L’utilisation d’animaux, dans ce projet est absolument nécessaire et ne peut être remplacée par l’utilisation de systèmes de culture cellulaire à 2 voire 3 dimensions. En effet, ces systèmes ne permettent pas de mesurer simultanément l’évolution de la fonctionnalité musculaire (masse et force), de la performance et de la mobilité, le métabolisme protéique musculaire et le statut inflammatoire circulant. Il est difficile de suppléer l’activité physique par des systèmes in vitro même si des systèmes de stimulation électriques de cellules musculaires existent, ils ne remplacent pas les adaptations cardio-respiratoires à l’exercice. Ce projet requiert une analyse multi-tissus du métabolisme de la vitamine D afin de comprendre pourquoi la déficience en vitamine D est si importante chez l’homme. Pour effectuer une télle étude chez l’homme, il faudrait pratiquer des biopsies tissulaires du foie, du tissu adipeux et du muscle squelettqiue. Ces techniques restent trop invasives à mettre en place chez un même volontaire sain.

2. Réduction

3R / Réduction :

Le nombre d’animaux utilisés dans ce projet est réduit à son minimum sans en compromettre les objectifs. Il a été déterminé par un calcul d’échantillonnage. Le nombre de souris nécessaires est calculé pour une différence attendue de 25% pour la synthèse protéique musculaire entre les souris nourris avec les régimes non supplémentés en protéines et les souris nourris avec les régimes supplémentés en protéines (protéines de lactosérum ou protéines d’insectes). Des études antérieures ont montré que la variabilité du paramètre choisi est de 14%. Ainsi, le nombre de souris nécessaires par groupe est de 8. Toutefois, afin d’anticiper une mortalité éventuelle liée à l’âge, nous avons choisi de débuter l’étude avec des groupes de 12 souris. Le nombre total de souris nécessaires à la réalisation de ce projet est donc de 108.

3. Raffinement

3R / Raffinement :

Les conditions d’élevage, d’hébergement, de soin et les méthodes utilisées seront les plus appropriées pour éviter et réduire au maximum toute douleur, souffrance, angoisse ou dommage durable que pourraient ressentir les animaux. Les souris seront hébergées par 6 dans des cages de dimension conforme à la réglementation comportant à mimina une maison en carton à double entrée, des batonnets en bois, et des ficelles de carton pou la nidification . Tous les animaux auront un accès illimité à leur régime et à l’eau de boisson. Quotidiennement, l’animalier observera le comportement général de chaque souris, son apparence et contrôlera la présence d’eau et de nourriture. Hebdomadairement, les animaux seront pesés et un contrôle de consommation sera réalisé. L’état général de l’animal sera noté sur le cahier de suivi et l’expérimentateur sera informé de toutes observations anormales. Si un animal présente 3 points limites notables ou 1 point sévère, il sera pris une décision afin de limiter la douleur à son maximum. Les points limites et l’arbre de décision adapté à cette étude sont présentés en annexes 1 et 2. Pour le transport des animaux à l’EU2, les animaux seront placés dans des cages de transport agrées opaques avec nourriture + eau gélifiée + enrichissement. Les animaux seront transportés dans un véhicule climatisé sous condition d’autorisation pour le statut sanitaire (distance 15.3 km).
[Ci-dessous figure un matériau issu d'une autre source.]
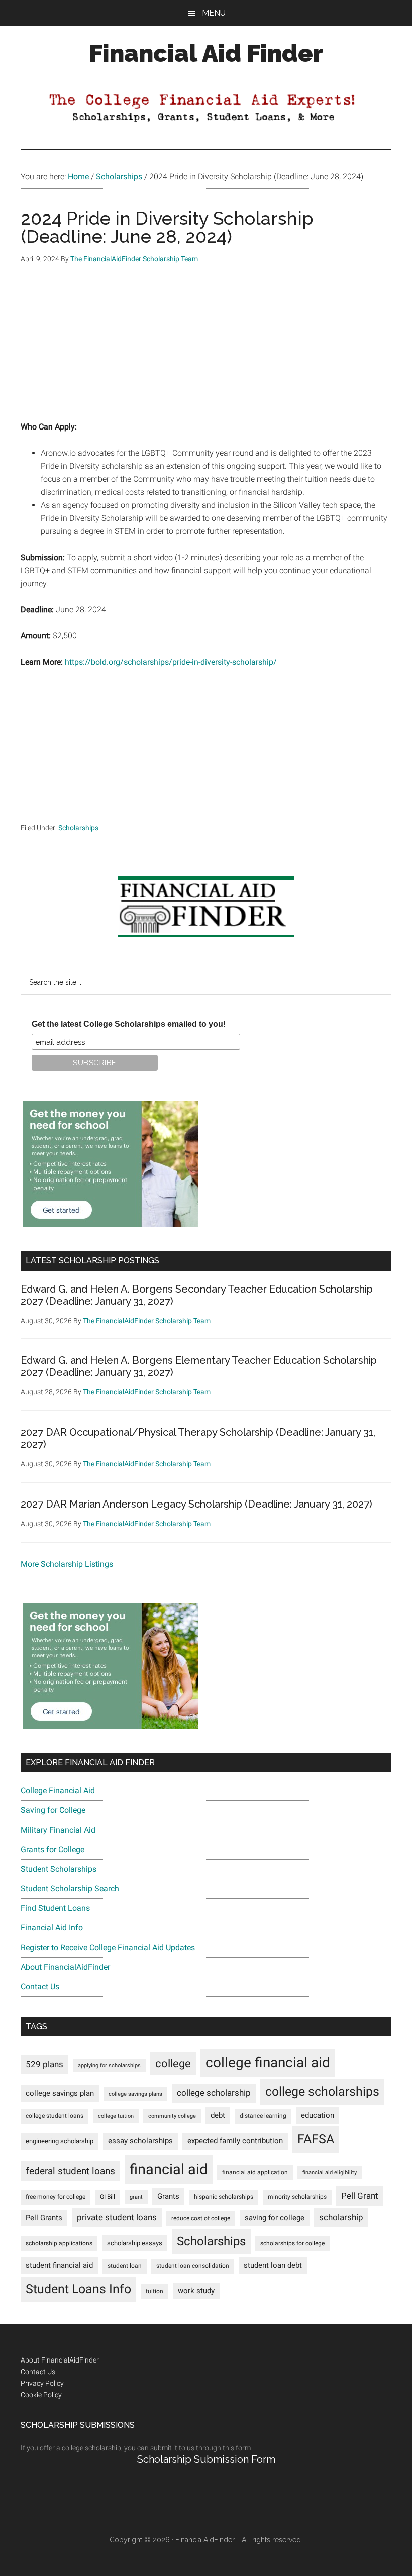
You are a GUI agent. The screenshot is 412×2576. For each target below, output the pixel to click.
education (317, 2115)
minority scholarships (297, 2196)
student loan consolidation (192, 2265)
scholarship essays (134, 2243)
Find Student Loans (55, 1908)
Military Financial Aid (58, 1830)
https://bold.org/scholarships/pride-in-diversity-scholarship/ (171, 662)
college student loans (54, 2115)
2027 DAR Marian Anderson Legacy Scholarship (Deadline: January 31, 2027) (196, 1504)
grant (136, 2197)
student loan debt (273, 2265)
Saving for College (53, 1810)
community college (172, 2116)
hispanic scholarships (223, 2196)
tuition (154, 2291)
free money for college (55, 2196)
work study (196, 2291)
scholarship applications (59, 2243)
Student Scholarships (58, 1869)
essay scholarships (140, 2141)
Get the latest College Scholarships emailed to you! (129, 1024)
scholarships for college (292, 2243)
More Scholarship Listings (67, 1564)
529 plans (44, 2064)
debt (218, 2115)
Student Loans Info (78, 2289)
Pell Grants (44, 2218)
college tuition (116, 2116)
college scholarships (322, 2091)
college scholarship (214, 2093)
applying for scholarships (109, 2065)
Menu (214, 13)
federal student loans (70, 2171)
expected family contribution (235, 2141)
Expliquer le choix des espèces et les stades de développement y afférents.

Pour réaliser notre projet d’étude, nous avons choisi la souris car cette espèce a montré une très bonne compliance à la course sur tapis dans nos études antérueures. De plus, ces souris sont très actives en environnement enrichi ce qui est crucial pour tester l’effet de l’activité physique volontaire. Nous avons utilisé cette espèce par le passé et validé toutes les procédures détaillées dans ce dossier avec ces souris. Notre protocole vise à freiner une diminution de la fonction musculaire avec l’âge (sarcopénie). Nous utiliserons donc des souris de 50 semaines à l’entrée dans le protocole. A la fin du protocole, les souris seront âgées de 74 semaines ce qui est suffisant pour obersver une baisse de la force musculaire et des performances physiques dans les groupes non supplémentés et non entrainés.